This aerial view shows the Great Wisley Park site outlined in red and the north west relief road in orange
This aerial view shows the Great Wisley Park site outlined in red and the north west relief road in orange

A councillor has called for work on a 2,500 home development to be delayed until a relief road is completed.

Ward councillor John Burns last week called on St Edmundsbury’s Development Control Committee to defer a giving outline planning permission for the Great Wisley Park development north east of Haverhill until Suffolk Highways provided data on its impact on the town’s roads.

Proposed development site at Great Wilsey Park
Proposed development site at Great Wilsey Park

The committee voted to grant outline planning permission but Cllr Burns believes the potential impact of this site and another for 1,150 homes on the western side of the A143 have not been properly considered.

He hopes detailed planning permission will look at that and the siting of an access road on Chalkstone Way.

He said on Monday that the problem was that a north-west relief road was being regarded as part of the smaller north western development.

“There’s already a legal agreement for the north west site so we can’t change that,” he said. “What we should have done is said nothing goes on the north east site until the relief road is completed.

“You could then send all the development traffic along it.”

The Vision 2031 borough plan says of the north west site: “If planning application(s) to develop all or part of the site come forward in advance of the provision of the north-west relief road, permission will not be granted unless it is demonstrated that the transport impacts can be satisfactorily mitigated.”
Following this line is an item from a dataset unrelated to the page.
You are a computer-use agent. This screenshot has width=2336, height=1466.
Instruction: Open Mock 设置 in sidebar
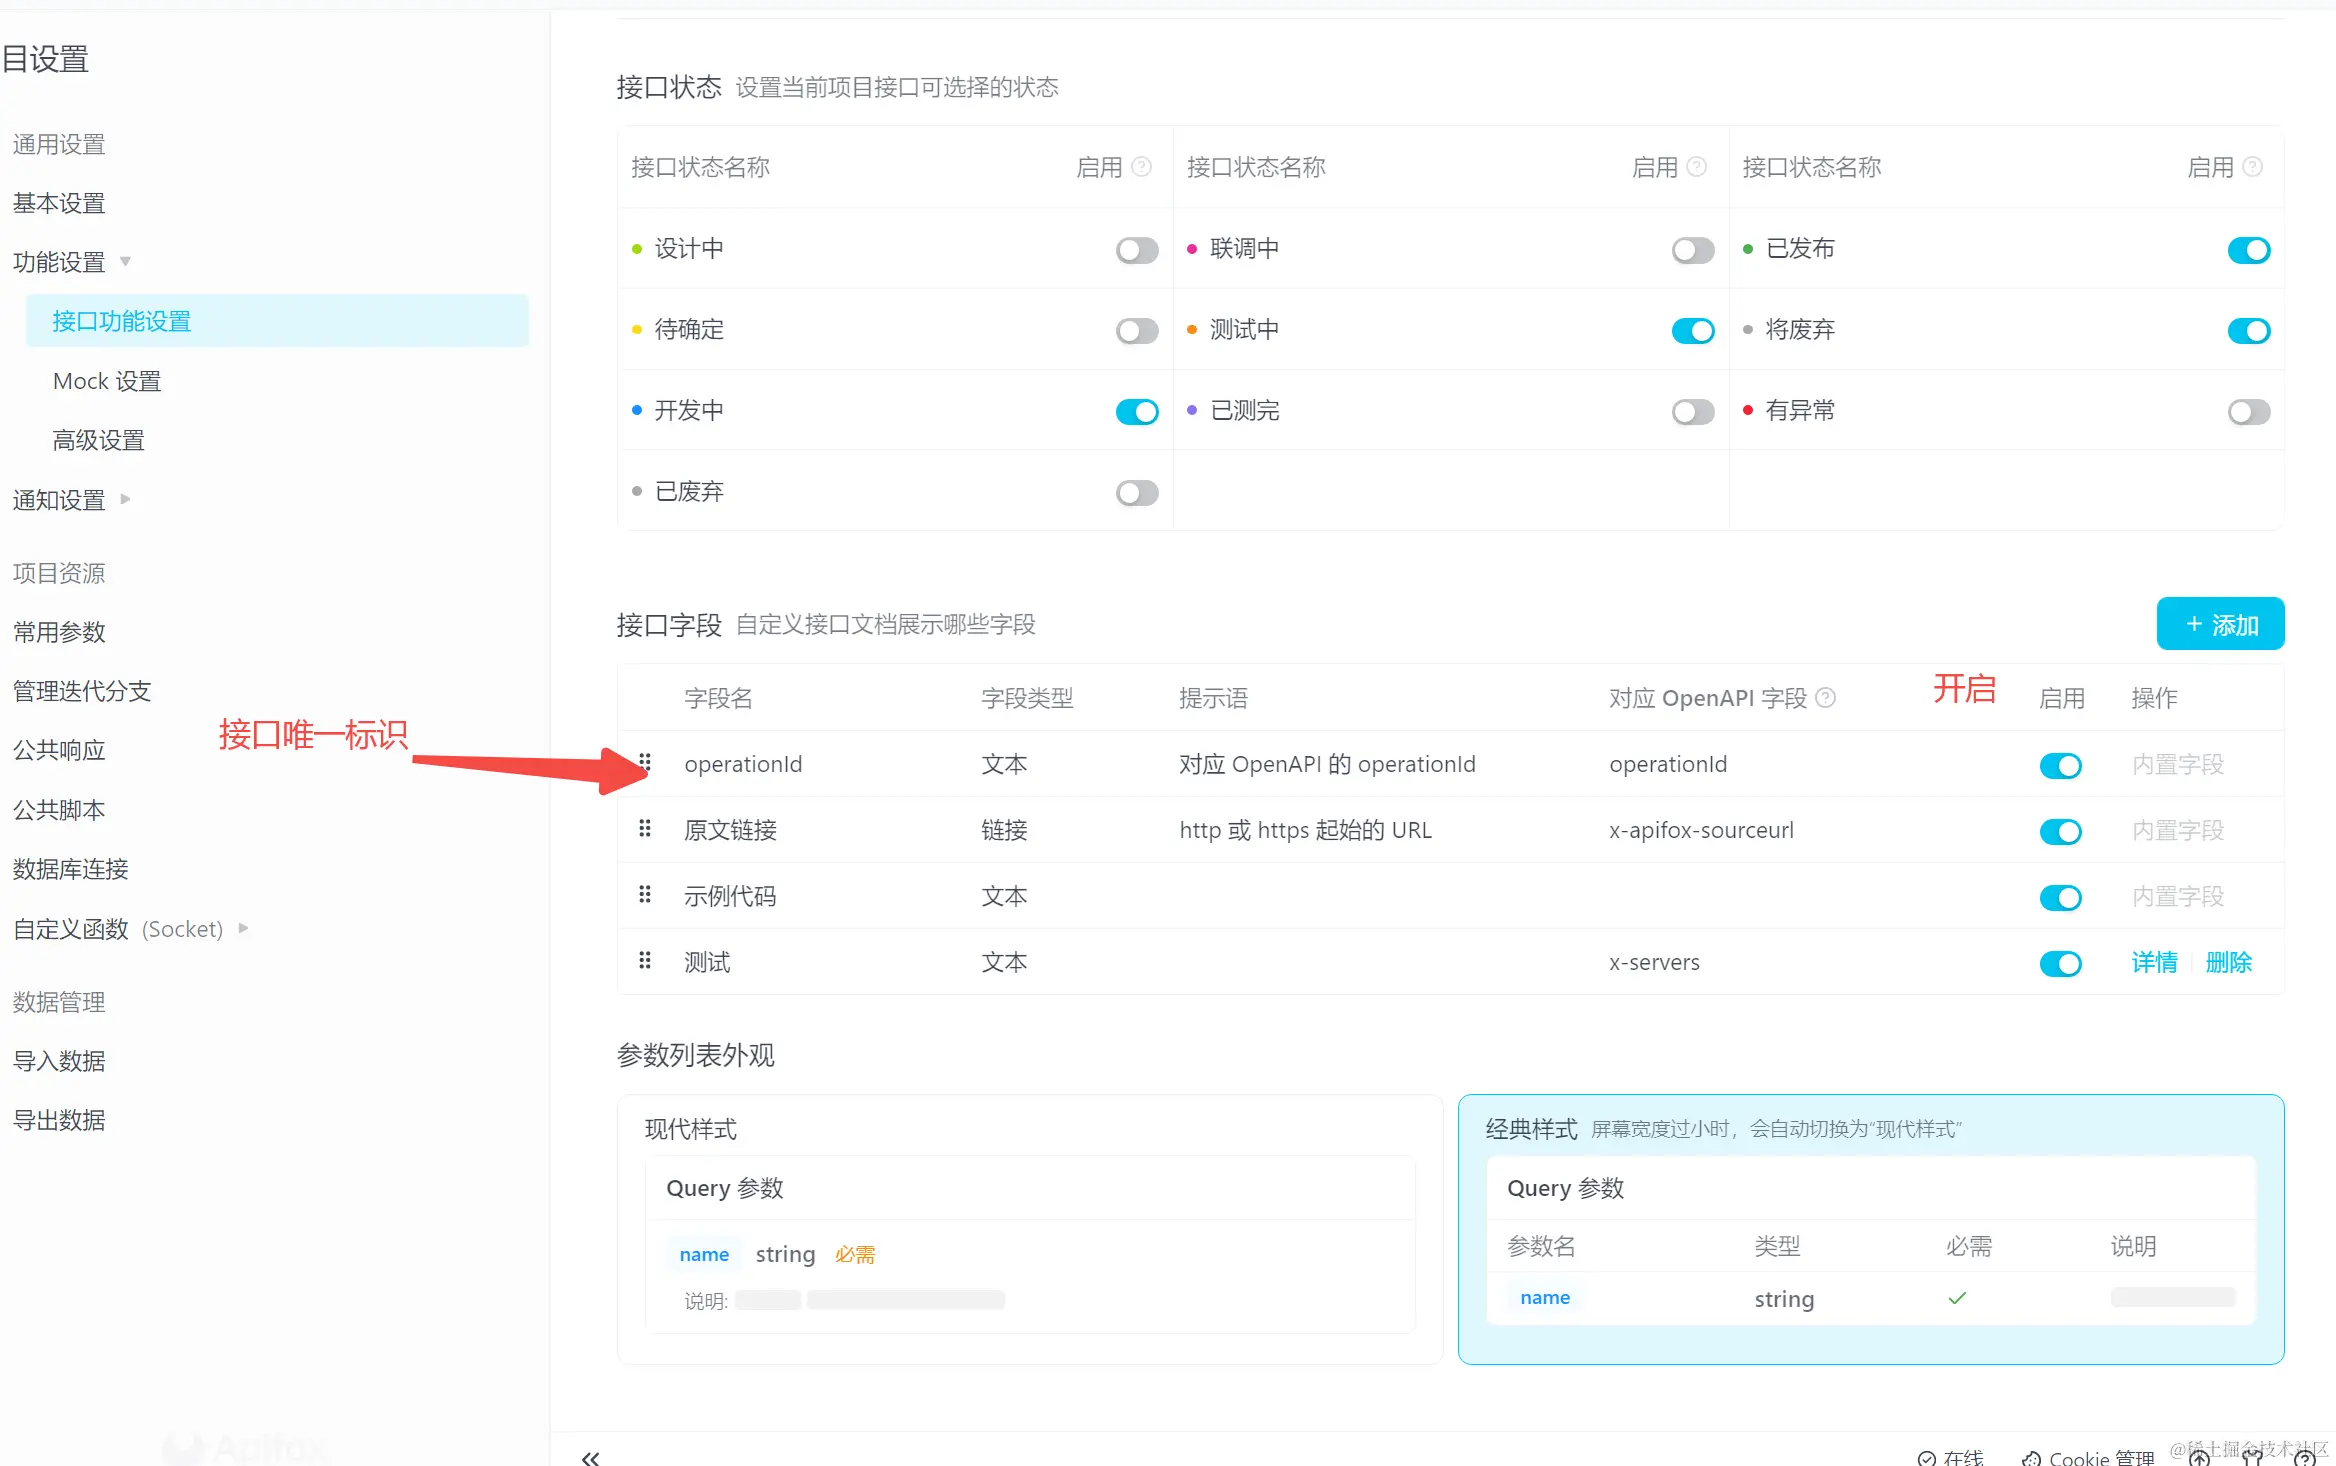[107, 381]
Cllr Burns stressed that the north east site’s land owner and developer had done a good job of talking to local people and working with them but he felt Suffolk Highways were not doing the same.

He said: “The Haverhill Vision 2031 document has all the [housing] plans listed in it – it’s the masterplan for the town and these organisations should be looking at it and asking what’s the accumulative impact of these developments.”
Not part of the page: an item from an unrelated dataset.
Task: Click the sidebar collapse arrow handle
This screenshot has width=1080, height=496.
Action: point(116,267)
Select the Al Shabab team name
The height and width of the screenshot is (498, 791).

He fears greater congestion on the A143 and A1307 and points out that at Withersfield Road levels of oxides of Nitrogen (NOx) are at 38.3 micrograms per cubic metre against an allowable level of 40, with a newly installed monitor showing slightly higher levels.

Cllr Burns said: “Any increase in traffic, which will be the case if construction is allowed to start before the NW relief road is built, are likely to push those levels way above the legal maximum and probably halting all construction.”

The outline permission includes two local centres and a health centre site.